Today’s post highlights one of those investors for investing inspiration…
But let’s back up a bit …
Some time ago … yours truly wrote a controversial post about the intent to live off dividends and distributions from our portfolio.
Indexers gasped and likely unsubscribed to my site!
Well, even though some considerable time has passed since that post my thinking and income goals remain the same – as least in part for semi-retirement planning:
I continue to believe “living off dividends” (and/or distributions) should work out well for us.
And I’m not alone.
For today’s post, I’m profiling a very successful investor …. who not only dreams of dividends but is living the dividend dream right now.
Living The Dividend Dream
Welcome to the site for this latest investor profile, The Dividend Dream.
I look forward to sharing this interesting new investor profile below but first up, a recap about why dividends and distributions continue to matter to me/us on our income journey.
Yes, my approach to live off dividends remains alive and well in 2023!
Here are some reasons why some investors couldn’t care less about dividends:
- The trouble with any “live off the dividends” approach is that you’d need to save too much to generate your desired income.

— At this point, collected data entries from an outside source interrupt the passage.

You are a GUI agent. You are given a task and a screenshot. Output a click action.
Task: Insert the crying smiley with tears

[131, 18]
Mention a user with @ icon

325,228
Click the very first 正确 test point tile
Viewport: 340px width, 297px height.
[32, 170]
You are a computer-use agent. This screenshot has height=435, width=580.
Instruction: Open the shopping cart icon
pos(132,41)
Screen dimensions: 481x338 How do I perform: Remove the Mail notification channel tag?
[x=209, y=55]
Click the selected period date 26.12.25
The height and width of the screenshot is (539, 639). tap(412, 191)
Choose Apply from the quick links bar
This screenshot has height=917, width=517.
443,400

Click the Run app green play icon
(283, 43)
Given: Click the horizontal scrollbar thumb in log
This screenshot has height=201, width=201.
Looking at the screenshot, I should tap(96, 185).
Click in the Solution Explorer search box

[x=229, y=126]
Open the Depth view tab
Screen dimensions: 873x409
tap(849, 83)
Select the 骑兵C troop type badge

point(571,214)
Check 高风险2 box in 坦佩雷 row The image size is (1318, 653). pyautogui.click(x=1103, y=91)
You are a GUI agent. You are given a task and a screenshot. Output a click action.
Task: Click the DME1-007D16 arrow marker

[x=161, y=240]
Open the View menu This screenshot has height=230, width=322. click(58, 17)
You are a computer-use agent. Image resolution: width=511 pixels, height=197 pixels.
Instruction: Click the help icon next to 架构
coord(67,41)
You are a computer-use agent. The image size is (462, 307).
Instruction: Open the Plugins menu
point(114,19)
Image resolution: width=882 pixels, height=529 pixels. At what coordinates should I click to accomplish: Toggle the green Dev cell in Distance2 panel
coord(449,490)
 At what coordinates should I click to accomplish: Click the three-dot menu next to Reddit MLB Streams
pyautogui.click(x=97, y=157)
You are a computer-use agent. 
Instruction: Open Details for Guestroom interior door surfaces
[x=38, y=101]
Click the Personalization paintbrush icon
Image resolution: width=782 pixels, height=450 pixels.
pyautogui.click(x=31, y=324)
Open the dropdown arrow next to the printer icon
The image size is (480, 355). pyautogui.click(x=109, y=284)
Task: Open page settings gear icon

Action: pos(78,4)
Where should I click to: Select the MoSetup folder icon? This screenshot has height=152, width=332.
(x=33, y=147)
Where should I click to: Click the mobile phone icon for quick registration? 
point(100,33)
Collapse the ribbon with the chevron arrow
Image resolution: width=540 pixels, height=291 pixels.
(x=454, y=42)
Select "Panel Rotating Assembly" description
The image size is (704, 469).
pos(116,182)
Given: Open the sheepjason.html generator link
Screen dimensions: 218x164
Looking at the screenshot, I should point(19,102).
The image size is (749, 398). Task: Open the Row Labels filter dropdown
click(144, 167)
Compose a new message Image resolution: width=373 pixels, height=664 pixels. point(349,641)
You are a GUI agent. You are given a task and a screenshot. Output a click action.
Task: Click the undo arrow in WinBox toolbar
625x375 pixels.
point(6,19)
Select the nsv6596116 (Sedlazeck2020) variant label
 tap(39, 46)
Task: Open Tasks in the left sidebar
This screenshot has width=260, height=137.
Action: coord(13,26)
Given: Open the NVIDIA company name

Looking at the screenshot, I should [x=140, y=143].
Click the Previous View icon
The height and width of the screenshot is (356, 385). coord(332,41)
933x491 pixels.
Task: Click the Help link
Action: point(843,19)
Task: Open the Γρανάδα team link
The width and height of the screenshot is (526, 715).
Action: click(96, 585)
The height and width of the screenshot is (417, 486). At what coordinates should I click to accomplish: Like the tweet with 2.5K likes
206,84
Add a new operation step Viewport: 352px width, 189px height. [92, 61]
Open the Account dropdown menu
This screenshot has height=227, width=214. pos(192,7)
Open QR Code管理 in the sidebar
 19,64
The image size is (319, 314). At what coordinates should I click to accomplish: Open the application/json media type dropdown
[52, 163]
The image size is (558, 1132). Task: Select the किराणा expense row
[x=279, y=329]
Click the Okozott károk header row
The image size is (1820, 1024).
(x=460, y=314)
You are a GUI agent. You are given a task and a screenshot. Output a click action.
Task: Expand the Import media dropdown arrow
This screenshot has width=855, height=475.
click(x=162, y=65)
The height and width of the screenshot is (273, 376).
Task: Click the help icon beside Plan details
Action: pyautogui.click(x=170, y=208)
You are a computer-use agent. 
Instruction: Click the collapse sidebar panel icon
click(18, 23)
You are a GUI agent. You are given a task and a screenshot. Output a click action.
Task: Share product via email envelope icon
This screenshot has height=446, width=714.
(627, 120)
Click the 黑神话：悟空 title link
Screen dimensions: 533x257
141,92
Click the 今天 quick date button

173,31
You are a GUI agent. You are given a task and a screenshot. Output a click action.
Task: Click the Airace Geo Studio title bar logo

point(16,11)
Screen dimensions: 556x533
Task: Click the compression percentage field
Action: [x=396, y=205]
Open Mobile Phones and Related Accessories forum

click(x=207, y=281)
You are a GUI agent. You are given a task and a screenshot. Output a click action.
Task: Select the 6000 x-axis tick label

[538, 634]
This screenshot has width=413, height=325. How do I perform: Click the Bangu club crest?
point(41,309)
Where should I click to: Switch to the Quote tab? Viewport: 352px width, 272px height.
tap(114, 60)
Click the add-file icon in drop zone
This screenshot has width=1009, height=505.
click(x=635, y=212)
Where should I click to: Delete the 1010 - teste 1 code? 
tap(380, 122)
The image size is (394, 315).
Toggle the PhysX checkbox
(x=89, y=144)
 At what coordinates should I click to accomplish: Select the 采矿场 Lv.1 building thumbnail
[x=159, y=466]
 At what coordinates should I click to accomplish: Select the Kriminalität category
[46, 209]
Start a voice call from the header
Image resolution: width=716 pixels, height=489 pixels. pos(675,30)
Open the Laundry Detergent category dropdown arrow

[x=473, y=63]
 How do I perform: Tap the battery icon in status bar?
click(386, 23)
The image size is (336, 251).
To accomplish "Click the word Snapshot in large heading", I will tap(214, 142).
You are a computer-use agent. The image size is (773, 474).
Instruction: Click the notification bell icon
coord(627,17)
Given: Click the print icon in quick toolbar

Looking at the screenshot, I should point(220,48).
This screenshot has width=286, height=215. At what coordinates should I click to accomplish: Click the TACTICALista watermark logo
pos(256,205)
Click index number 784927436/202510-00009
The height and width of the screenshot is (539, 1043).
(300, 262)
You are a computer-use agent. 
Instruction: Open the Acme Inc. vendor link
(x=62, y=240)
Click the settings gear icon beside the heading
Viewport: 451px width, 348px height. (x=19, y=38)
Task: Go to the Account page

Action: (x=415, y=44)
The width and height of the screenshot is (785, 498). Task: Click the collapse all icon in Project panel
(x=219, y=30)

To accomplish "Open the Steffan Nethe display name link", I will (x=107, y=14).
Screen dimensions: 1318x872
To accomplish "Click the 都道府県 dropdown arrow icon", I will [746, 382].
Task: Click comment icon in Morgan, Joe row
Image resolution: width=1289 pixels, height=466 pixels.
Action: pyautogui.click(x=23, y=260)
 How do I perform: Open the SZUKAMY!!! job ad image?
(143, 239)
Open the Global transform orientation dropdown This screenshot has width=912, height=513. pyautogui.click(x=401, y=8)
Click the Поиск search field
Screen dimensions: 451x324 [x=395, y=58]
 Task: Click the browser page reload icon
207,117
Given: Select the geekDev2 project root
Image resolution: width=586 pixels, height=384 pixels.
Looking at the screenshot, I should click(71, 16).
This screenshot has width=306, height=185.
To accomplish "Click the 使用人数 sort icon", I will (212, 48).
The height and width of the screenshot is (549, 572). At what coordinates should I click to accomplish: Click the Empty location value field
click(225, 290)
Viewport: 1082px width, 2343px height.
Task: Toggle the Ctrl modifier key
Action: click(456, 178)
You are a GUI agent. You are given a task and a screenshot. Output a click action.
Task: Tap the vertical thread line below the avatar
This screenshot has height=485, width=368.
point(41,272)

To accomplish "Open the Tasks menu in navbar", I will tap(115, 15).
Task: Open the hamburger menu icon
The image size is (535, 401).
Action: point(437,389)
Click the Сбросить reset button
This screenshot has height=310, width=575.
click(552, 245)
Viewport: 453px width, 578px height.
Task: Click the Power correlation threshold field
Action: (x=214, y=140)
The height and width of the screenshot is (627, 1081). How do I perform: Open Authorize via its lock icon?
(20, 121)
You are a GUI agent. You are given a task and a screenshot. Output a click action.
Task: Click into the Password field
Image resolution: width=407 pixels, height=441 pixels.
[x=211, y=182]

Fair.
- Dividends are not magical – there is nothing special about them. Sure, of course they are not magical or free!
- A dollar of dividends is = a one dollar increase in the stock price. True.
- Stock picking (with dividend stocks) is fraught with under performance of the index long-term. I’m not convinced about that.
- You can never possibly know long-term how dividends may or may not be paid by any company. Fair.
You do need a bunch of capital to generate meaningful dividend income.
Dividends are part of total return.
Stock picking to some degree opens opportunities for market under performance.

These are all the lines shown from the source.